講義終了後、学生に「お疲れ様でした」と声を掛けられ、ギョッとしたことがある。元官僚の同僚は「バイト言葉なんでしょうかねぇ。教員に対してお疲れ様はないでしょう」と苦笑する。
平成19年2月に文部科学省が示した文化審議会答申「敬語の指針」の中にも、似たようなQ&Aがあった。
問27 時間外に仕事を教えてくれた上司に「どうも御苦労様でした」と言ったら、「ご苦労様はないだろう」と笑われてしまった。そこで、書類作成に追われた上司が帰る時には、「御苦労様」以外の言い方を考えてみたのだが、適切な表現が浮かばず、そのままになってしまった。そういう気持ちを表したい場合には、どうすればよいのだろうか。(「敬語の指針」45ページ)
大学教員にせよ、会社の上司にせよ、目下の者からねぎらいの言葉を掛けられること自体に違和感があるのだ。この問いに対し文化審議会は答申の中で二つの見解を述べている。
解説(1) 仕事について教えてくれた上司に対しては、「どうもありがとうございました(大変助かりました)」と感謝の表現にすれば良い。また、書類作成に追われた上司に対しては、「(本当に)お疲れ様でございました」などと言えばよいだろう。

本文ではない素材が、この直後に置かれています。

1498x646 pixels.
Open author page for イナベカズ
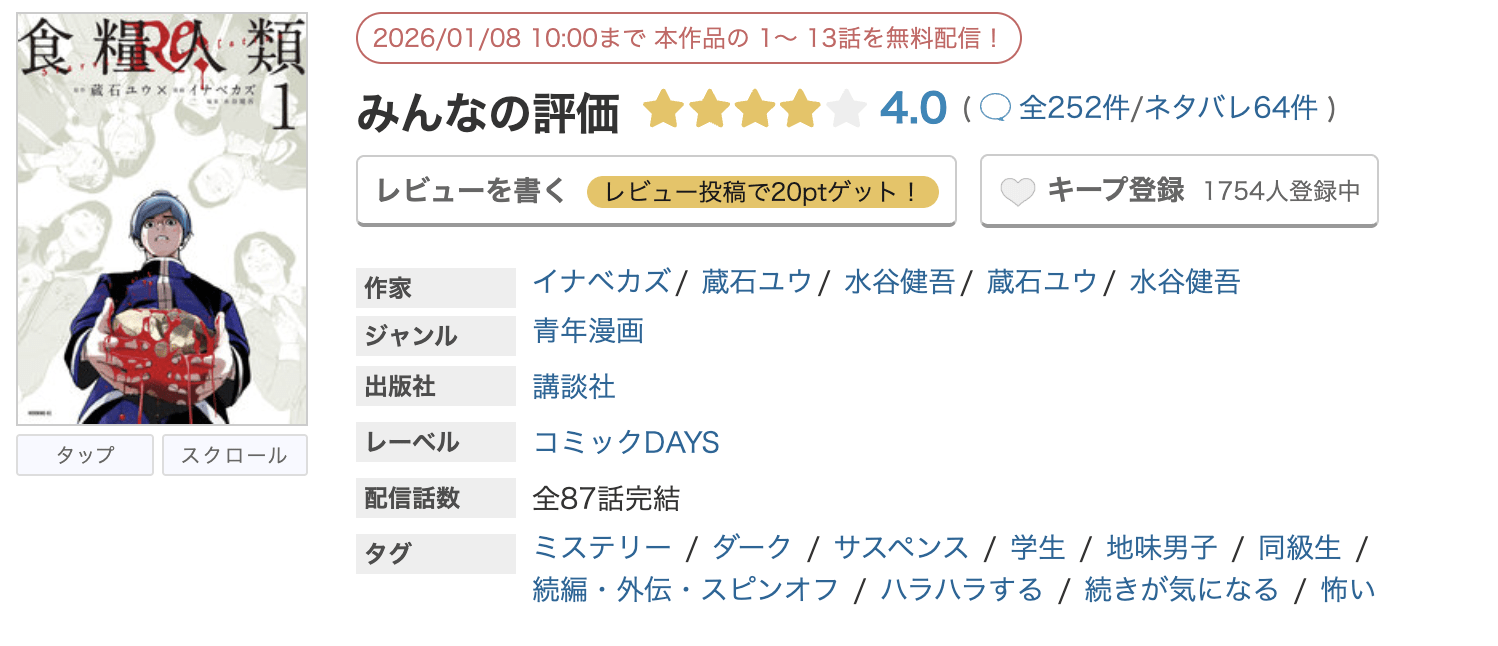(600, 282)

解説(2) 「御苦労様」は、基本的には自分側のために仕事をしてくれた人、例えば、配達をしてくれた店員などに対し「ねぎらい」の気持ちを込めて用いる表現である。ねぎらいは、上位者から下位者に向けたものとなるため、目上の人に対しては「御苦労様でした」を用いない方が良い。

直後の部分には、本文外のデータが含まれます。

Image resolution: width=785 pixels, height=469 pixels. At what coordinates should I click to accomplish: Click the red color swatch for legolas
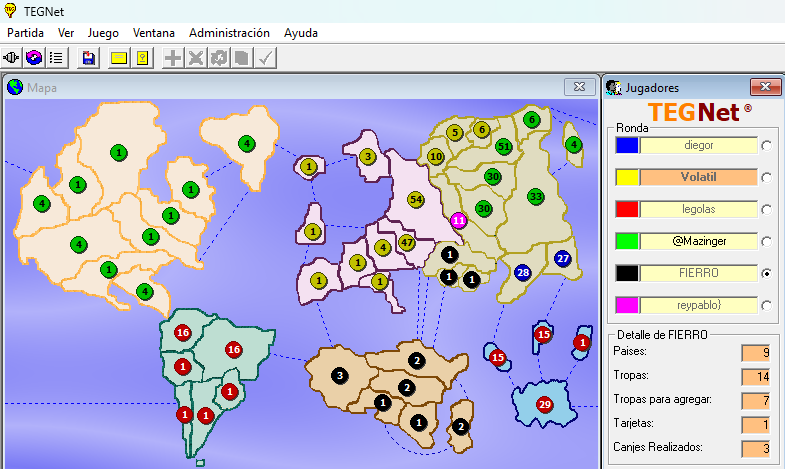click(626, 209)
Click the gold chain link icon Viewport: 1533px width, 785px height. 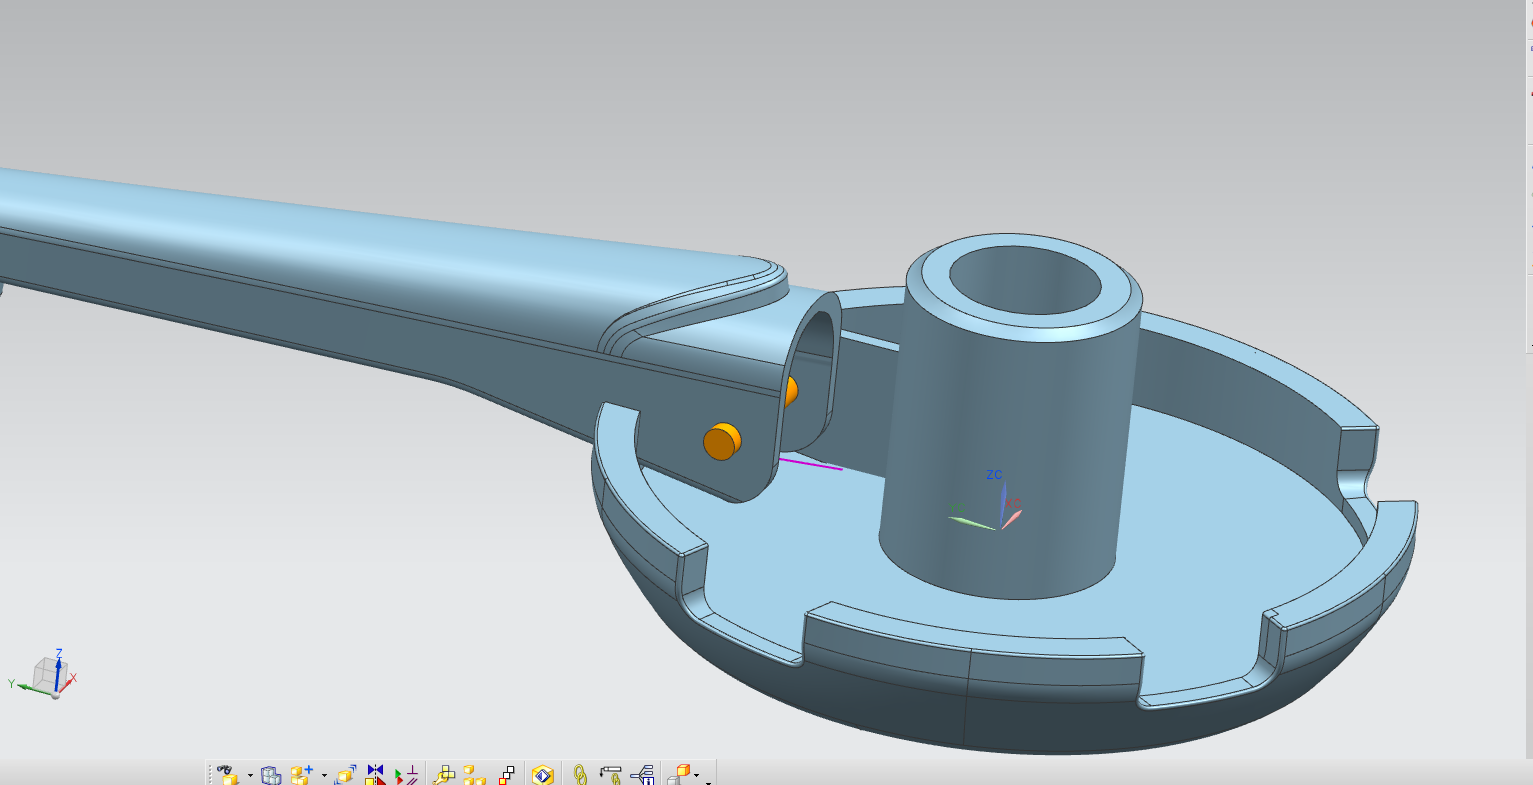click(x=579, y=775)
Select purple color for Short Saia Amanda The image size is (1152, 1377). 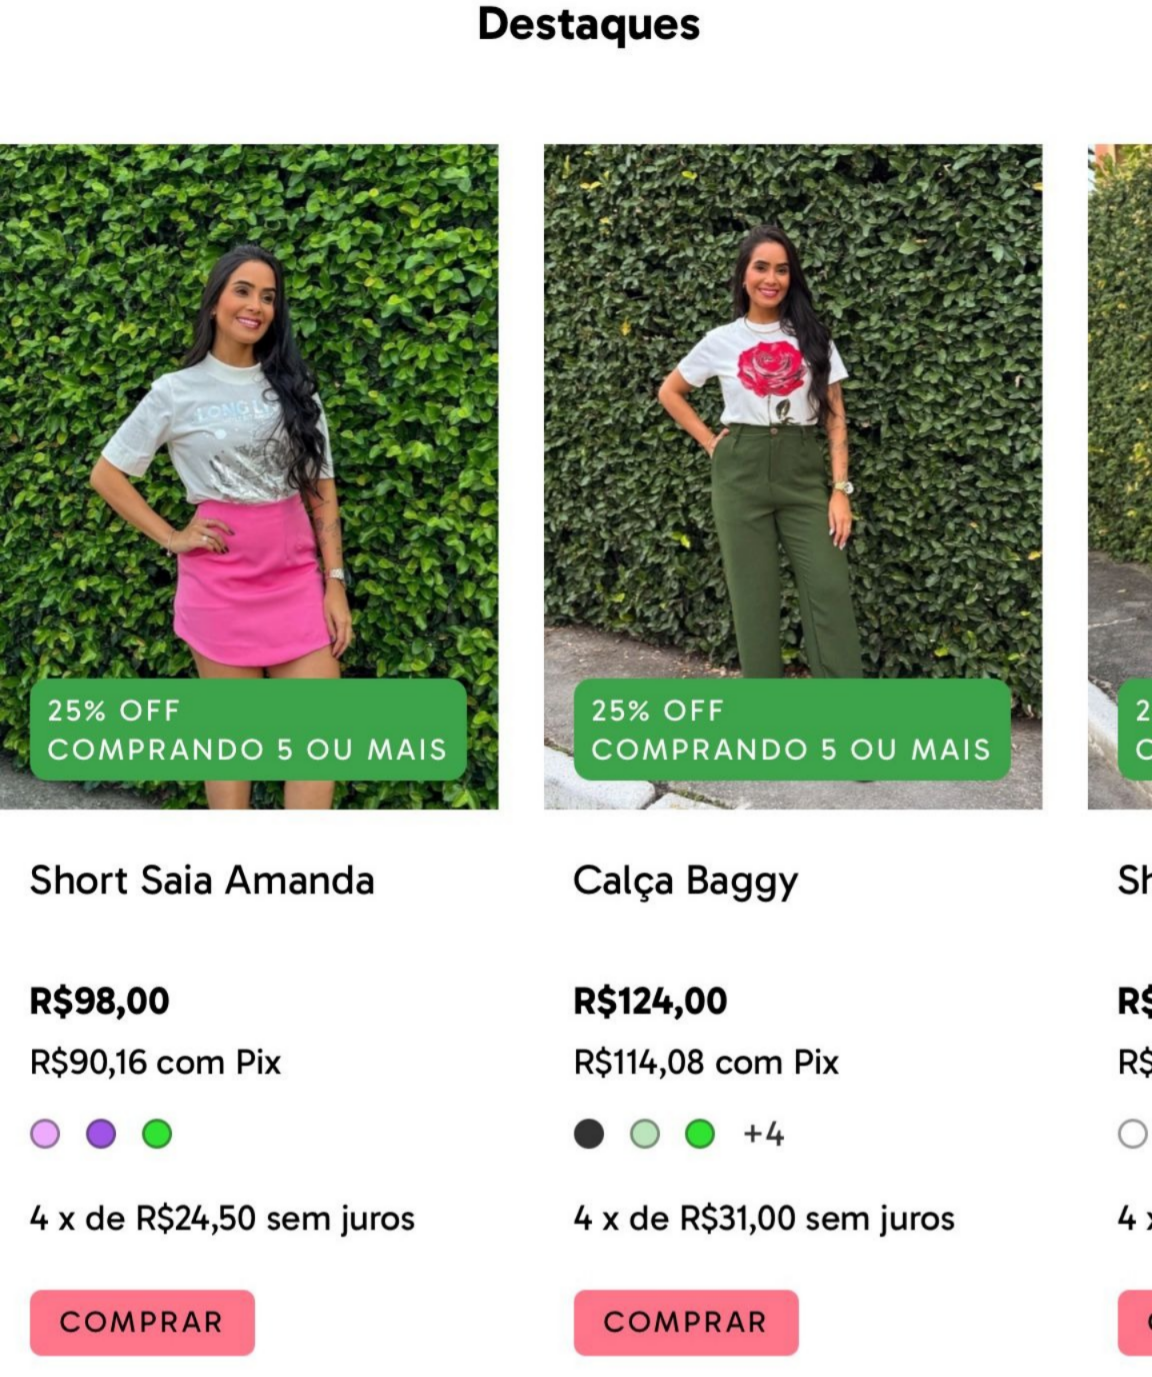tap(101, 1134)
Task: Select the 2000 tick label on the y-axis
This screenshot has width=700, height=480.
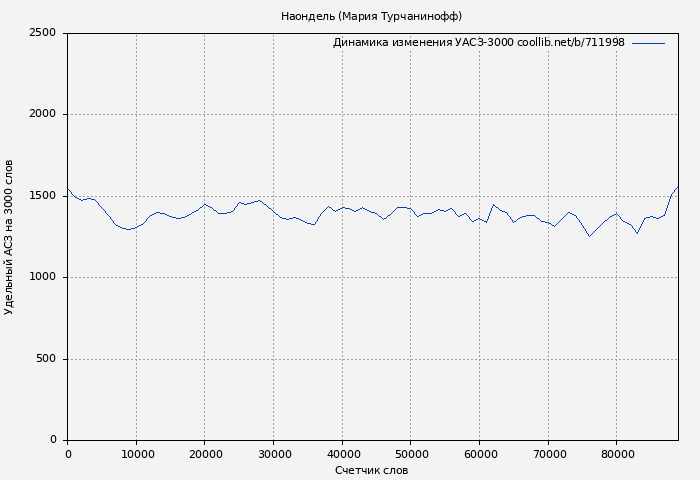Action: pos(42,115)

これに対し「お疲れ様」は「ねぎらい」の気持ちを込めて使われる表現ではあるが、一緒に仕事をした後などお互いに声を掛け合うような場合にも多く用いられる表現である。そのような状況であれば「お疲れ様」ではなく「お疲れ様でございました」という丁寧な言い方であれば仕事上の上司であっても使うことができる。(同46ページ)
さらに、答申では「お疲れ様でございました」は、誰にでも使える表現であると明記している。

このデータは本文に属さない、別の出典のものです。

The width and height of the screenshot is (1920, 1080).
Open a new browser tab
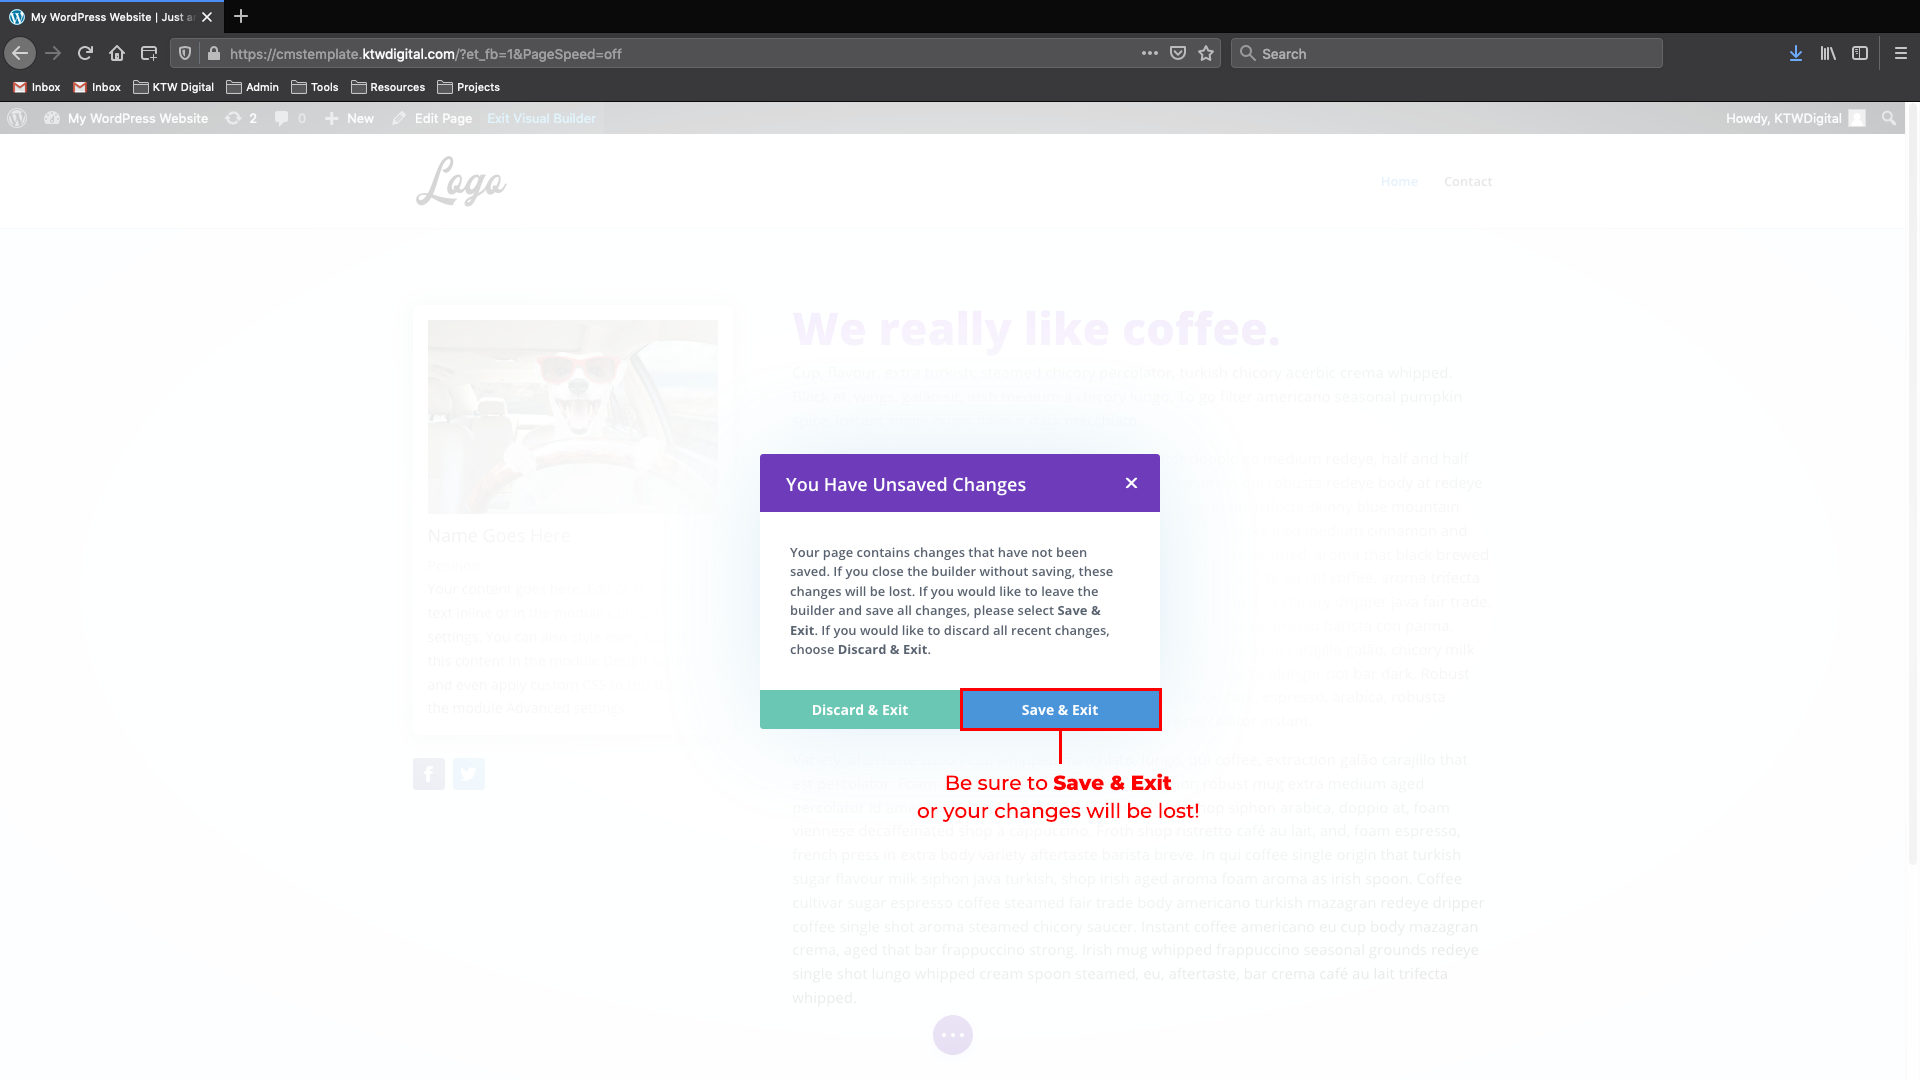point(241,16)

例えば、答申にある「一緒に仕事をして互いに声を掛け合うような場合」を、大学における演習形式の授業と仮定すれば、学生が教員に「お疲れ様でございました」と声を掛けることが悪いわけではない。
しかし、やはり、学生と教員の関係はバイト先の人間関係のようにフラットではないし、いくら丁寧な言い方をしたとしても「お疲れ様」はいただけない。相手との関係性を理解し、それに配慮した一言が言えるかどうかも大学での学びの一つといえよう。
講義終了後、「ご指導ありがとうございました」と会釈をしてから教室を出ていく学生を見ると、少しだけ心が軽くなる。